Discussed a few days ago here on HN, and described by ‘ivanr’ as “misusing TLS s...

ivanr · on April 13, 2021

Indeed, it's a misuse of TLS session IDs for pervasive surveillance. The early web application firewalls also used TLS session IDs to better understand clients, for example correlating the observed values with HTTP session identifiers. I believe that many intrusion detection systems today support rich parsing of TLS traffic to enhance their operation.

Back on TLS, there's are several other ways in which it leaks information that could be used for surveillance. Say, a decade ago, back when revocation checking with OCSP used to be much more widely supported, you could track someone's browsing habits by observing which OCSP responders they talked to. OCSP responses are signed, but the traffic is otherwise not encrypted. Given that most certificates were (and still are) issued by a handful of CAs, you only needed to listen for global traffic at a small number of points. Of course, the fact that OCSP traffic is not encrypted further increases the amount of information available for fingerprinting.

Then there is client fingerprinting at TLS level, which is possible because TLS is actually a mix of protocols, cipher suites, extensions, and various other parameters. ClientHello messages (which are used to initiate TLS handshakes) leak a lot of information that can be converted to useful signals for fingerprinting.

Even at a single web site level, information is leaked via TLS record (i.e., packet) length.
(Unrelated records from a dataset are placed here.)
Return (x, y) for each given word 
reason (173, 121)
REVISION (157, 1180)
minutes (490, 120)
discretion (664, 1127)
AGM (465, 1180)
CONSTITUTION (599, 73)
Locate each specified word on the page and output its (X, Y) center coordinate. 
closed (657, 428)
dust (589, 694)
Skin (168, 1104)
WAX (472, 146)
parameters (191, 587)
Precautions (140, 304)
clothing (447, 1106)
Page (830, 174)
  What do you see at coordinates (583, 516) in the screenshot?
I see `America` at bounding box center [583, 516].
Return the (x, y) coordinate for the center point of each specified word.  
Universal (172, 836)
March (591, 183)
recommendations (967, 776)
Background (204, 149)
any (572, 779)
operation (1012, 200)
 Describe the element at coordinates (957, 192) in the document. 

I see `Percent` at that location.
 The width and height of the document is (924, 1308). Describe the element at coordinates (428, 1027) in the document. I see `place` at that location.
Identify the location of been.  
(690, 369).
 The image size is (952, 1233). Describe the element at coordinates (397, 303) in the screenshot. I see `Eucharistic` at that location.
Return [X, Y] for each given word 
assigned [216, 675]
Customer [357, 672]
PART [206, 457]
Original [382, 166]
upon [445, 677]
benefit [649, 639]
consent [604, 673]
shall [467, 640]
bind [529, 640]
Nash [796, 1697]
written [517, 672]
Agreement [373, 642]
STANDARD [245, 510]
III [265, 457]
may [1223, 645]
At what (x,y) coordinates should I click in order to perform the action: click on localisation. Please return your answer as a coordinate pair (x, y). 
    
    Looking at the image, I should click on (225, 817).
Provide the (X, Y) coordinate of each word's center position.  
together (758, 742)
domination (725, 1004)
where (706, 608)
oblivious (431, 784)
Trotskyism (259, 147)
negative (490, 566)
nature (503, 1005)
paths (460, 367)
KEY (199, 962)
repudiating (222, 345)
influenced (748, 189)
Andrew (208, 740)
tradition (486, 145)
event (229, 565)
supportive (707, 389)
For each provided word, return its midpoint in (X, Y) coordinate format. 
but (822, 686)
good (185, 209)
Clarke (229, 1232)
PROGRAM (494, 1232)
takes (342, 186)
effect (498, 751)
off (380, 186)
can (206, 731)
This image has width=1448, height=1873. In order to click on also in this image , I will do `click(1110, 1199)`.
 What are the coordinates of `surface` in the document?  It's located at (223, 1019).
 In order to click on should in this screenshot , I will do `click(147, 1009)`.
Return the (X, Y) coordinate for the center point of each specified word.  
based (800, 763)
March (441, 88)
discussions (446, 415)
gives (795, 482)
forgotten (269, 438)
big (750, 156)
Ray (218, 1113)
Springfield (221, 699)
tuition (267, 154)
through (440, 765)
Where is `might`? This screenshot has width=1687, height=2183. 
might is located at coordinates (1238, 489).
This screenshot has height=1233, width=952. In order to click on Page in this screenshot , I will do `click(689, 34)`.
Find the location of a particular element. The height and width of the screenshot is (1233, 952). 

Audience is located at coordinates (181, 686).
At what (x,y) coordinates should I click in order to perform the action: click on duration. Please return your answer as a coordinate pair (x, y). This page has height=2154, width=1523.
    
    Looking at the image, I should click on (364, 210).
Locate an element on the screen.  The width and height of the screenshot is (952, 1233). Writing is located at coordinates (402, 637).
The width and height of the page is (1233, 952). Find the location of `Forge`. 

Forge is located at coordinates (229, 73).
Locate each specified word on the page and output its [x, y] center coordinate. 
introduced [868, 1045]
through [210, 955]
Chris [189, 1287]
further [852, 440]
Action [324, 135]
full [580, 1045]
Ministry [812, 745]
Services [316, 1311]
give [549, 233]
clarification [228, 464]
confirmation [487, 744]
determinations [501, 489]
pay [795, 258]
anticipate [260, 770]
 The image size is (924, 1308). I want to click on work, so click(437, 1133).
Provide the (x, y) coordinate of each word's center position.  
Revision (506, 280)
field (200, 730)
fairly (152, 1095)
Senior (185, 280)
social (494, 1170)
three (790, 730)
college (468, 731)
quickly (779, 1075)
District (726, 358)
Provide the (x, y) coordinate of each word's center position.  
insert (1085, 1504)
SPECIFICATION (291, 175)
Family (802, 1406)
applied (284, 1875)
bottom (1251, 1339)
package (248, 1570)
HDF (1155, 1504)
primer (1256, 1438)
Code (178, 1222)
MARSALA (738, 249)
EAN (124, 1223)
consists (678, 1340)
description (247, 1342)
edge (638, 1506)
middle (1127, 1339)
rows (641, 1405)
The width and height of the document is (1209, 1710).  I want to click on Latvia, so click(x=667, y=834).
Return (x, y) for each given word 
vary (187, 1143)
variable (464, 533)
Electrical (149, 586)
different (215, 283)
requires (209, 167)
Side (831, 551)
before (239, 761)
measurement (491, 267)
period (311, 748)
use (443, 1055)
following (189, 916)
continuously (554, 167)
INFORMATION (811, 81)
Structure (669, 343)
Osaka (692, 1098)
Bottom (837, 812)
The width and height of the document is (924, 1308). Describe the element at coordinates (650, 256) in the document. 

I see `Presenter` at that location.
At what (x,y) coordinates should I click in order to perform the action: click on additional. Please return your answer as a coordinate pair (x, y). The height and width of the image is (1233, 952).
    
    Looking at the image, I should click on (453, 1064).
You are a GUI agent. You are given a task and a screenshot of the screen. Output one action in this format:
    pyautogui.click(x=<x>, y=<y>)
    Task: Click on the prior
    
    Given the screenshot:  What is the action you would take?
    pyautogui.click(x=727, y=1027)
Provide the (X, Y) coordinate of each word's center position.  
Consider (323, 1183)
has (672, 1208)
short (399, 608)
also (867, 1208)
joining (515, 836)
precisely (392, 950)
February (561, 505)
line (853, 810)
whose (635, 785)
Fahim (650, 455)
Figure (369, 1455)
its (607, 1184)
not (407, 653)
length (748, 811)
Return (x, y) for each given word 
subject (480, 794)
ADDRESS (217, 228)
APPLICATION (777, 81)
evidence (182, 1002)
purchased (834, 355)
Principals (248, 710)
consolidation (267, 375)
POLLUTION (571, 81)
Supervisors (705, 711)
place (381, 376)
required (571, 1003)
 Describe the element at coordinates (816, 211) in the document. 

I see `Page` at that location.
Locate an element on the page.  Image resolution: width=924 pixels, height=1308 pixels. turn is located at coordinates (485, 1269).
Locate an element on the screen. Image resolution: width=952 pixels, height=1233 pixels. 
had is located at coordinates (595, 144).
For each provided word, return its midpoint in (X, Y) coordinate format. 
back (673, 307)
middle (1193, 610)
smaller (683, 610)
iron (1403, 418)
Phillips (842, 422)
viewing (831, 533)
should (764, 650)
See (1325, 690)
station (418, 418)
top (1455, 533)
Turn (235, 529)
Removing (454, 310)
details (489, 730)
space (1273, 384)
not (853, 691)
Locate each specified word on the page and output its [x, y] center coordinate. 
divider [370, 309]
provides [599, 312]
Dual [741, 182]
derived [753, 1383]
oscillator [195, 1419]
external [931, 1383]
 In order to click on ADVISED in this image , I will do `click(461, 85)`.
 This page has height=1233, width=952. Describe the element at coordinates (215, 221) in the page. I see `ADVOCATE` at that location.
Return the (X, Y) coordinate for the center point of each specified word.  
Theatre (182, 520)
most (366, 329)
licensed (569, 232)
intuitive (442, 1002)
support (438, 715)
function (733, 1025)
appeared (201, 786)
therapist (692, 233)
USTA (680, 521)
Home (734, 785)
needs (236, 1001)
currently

A careful observer can look at the record lengths and deduce which resources (e.g., pages, images) are downloaded.

baybal2 · on April 13, 2021

TLS on top of that ignore:

CORS

img tag GET request cookie sanitation on modern browsers

3rd party cookie filter/discard

All kind of other privacy filtering

It's just like TLS SNI a very obvious feature completely contrary to TLS privacy purpose, but which very few people know about.